- Problem requirements
Each record below should be returned word for word, with no pictures included.

(Saved data entries)
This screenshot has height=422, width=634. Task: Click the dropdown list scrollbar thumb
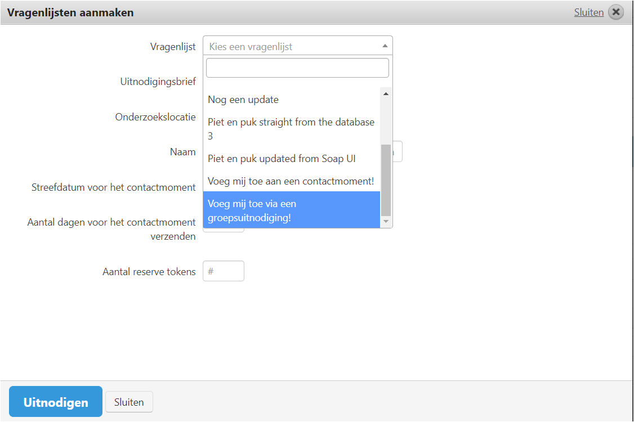(x=386, y=180)
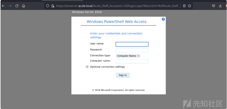Focus the Computer name field
This screenshot has height=109, width=227.
click(132, 61)
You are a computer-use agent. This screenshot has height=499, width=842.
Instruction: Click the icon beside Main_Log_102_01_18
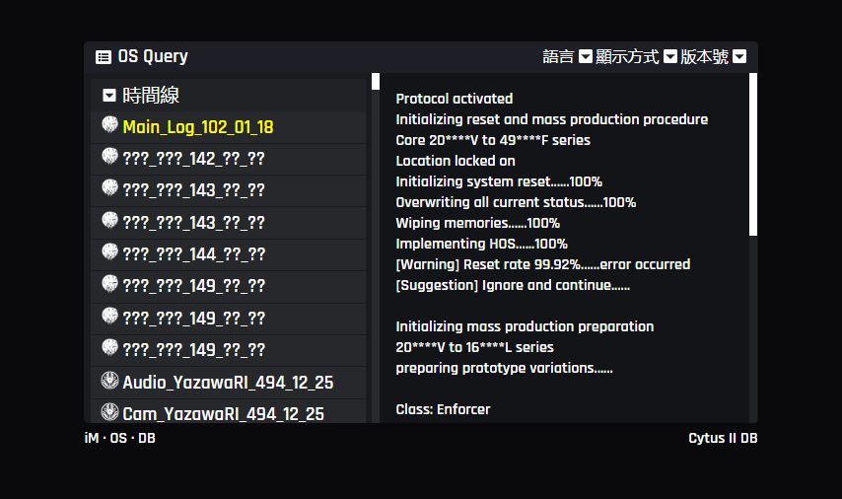point(110,125)
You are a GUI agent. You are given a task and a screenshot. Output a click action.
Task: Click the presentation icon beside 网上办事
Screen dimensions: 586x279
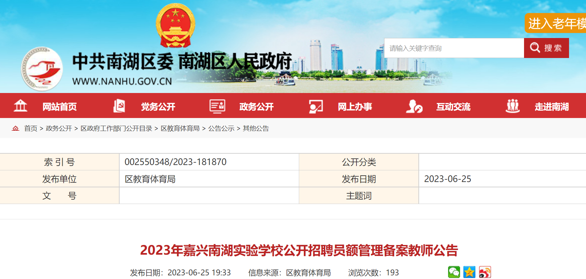[x=315, y=106]
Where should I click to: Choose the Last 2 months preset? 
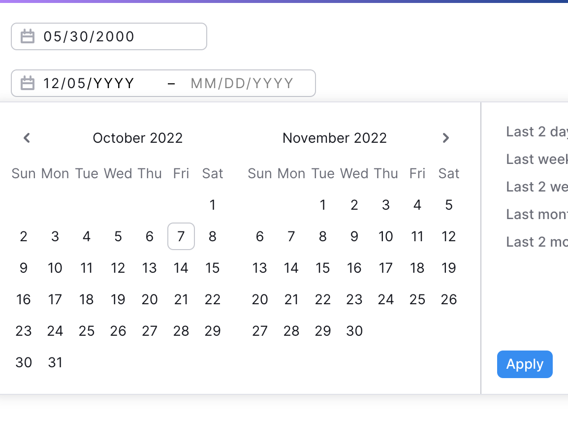(x=536, y=242)
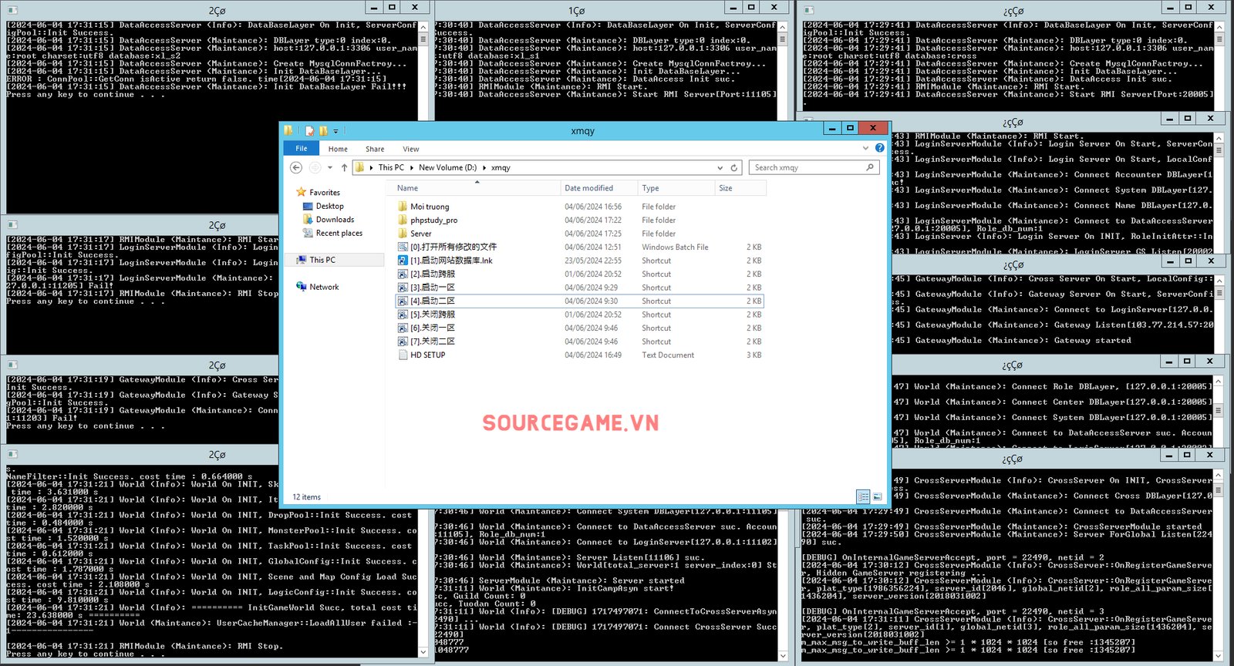Select the [0] Windows Batch File icon
This screenshot has width=1234, height=666.
403,247
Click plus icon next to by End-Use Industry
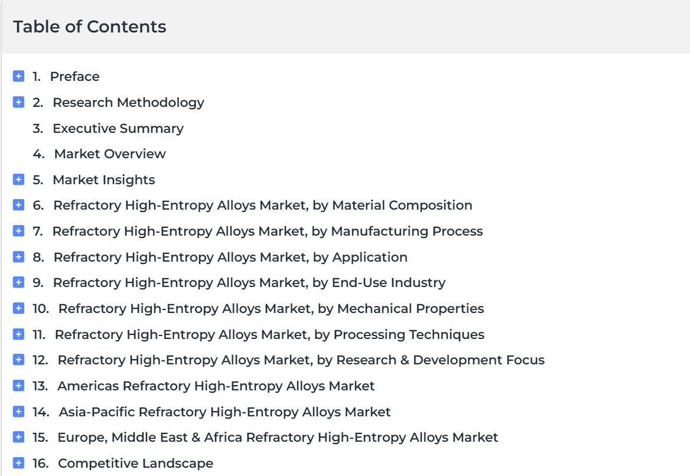 click(x=18, y=282)
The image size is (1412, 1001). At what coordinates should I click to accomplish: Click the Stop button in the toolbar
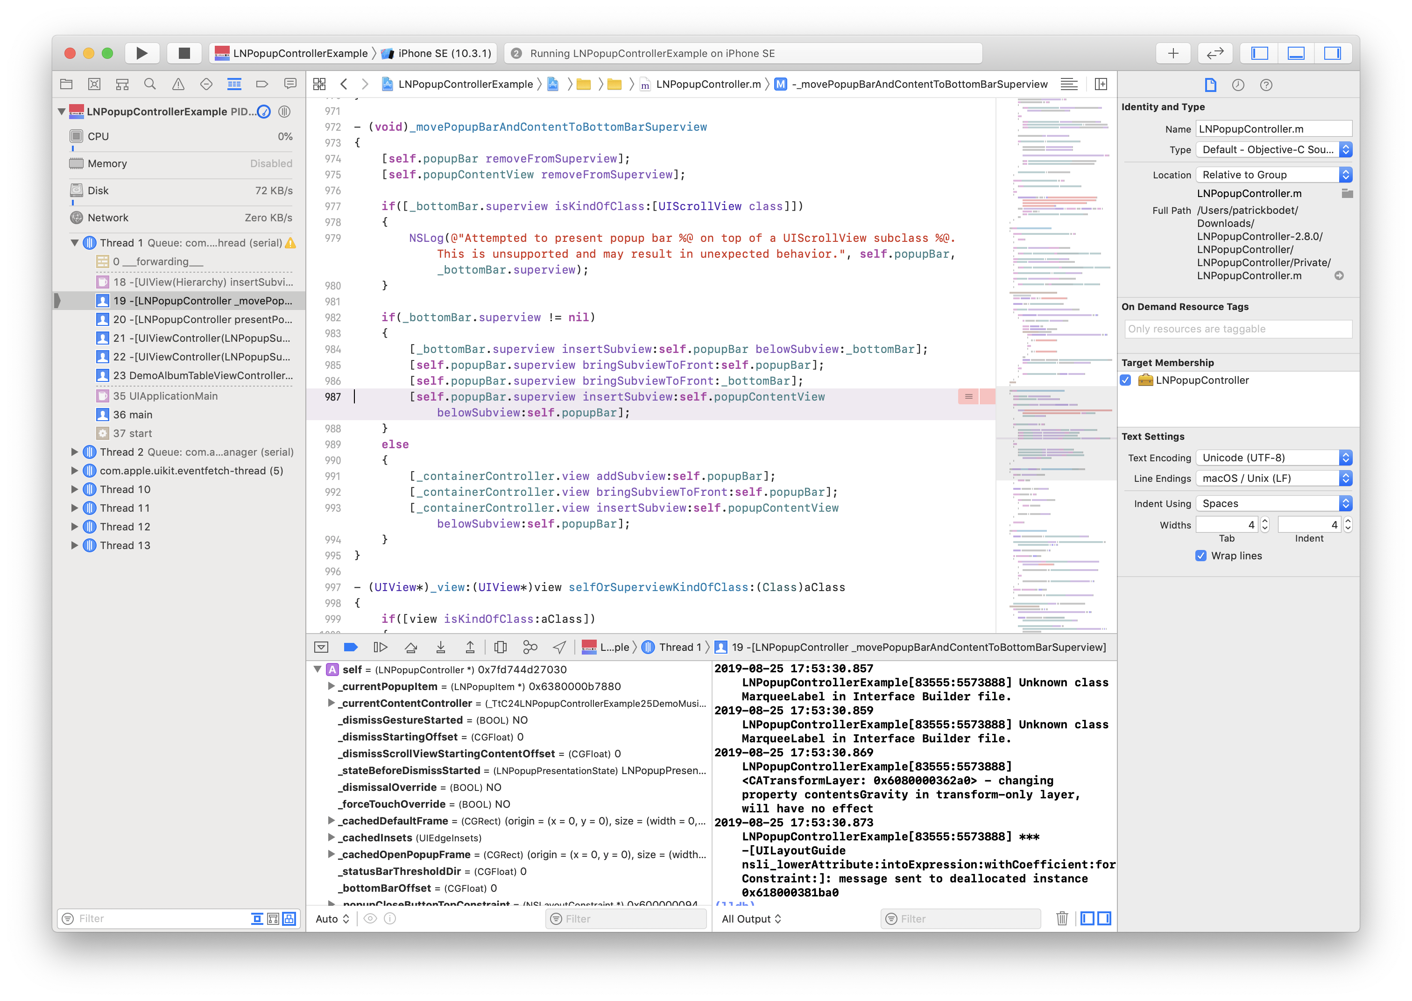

- Output of the exercise
This screenshot has height=422, width=634. Task: Click the dropdown list scrollbar thumb
(x=386, y=180)
Focus the Computer name field
This screenshot has height=109, width=227.
click(132, 61)
You are a computer-use agent. This screenshot has height=499, width=842.
Instruction: Click the icon beside Main_Log_102_01_18
point(110,125)
You are a GUI agent. You are given a task and a screenshot. Output a click action.
Task: Click the presentation icon beside 网上办事
Screen dimensions: 586x279
[x=315, y=106]
Where should I click to: Choose the Last 2 months preset? 
(x=536, y=242)
Select the [0] Windows Batch File icon
This screenshot has width=1234, height=666.
403,247
Click plus icon next to by End-Use Industry
 click(x=18, y=282)
The image size is (1412, 1001). At what coordinates should I click to accomplish: Click the Stop button in the toolbar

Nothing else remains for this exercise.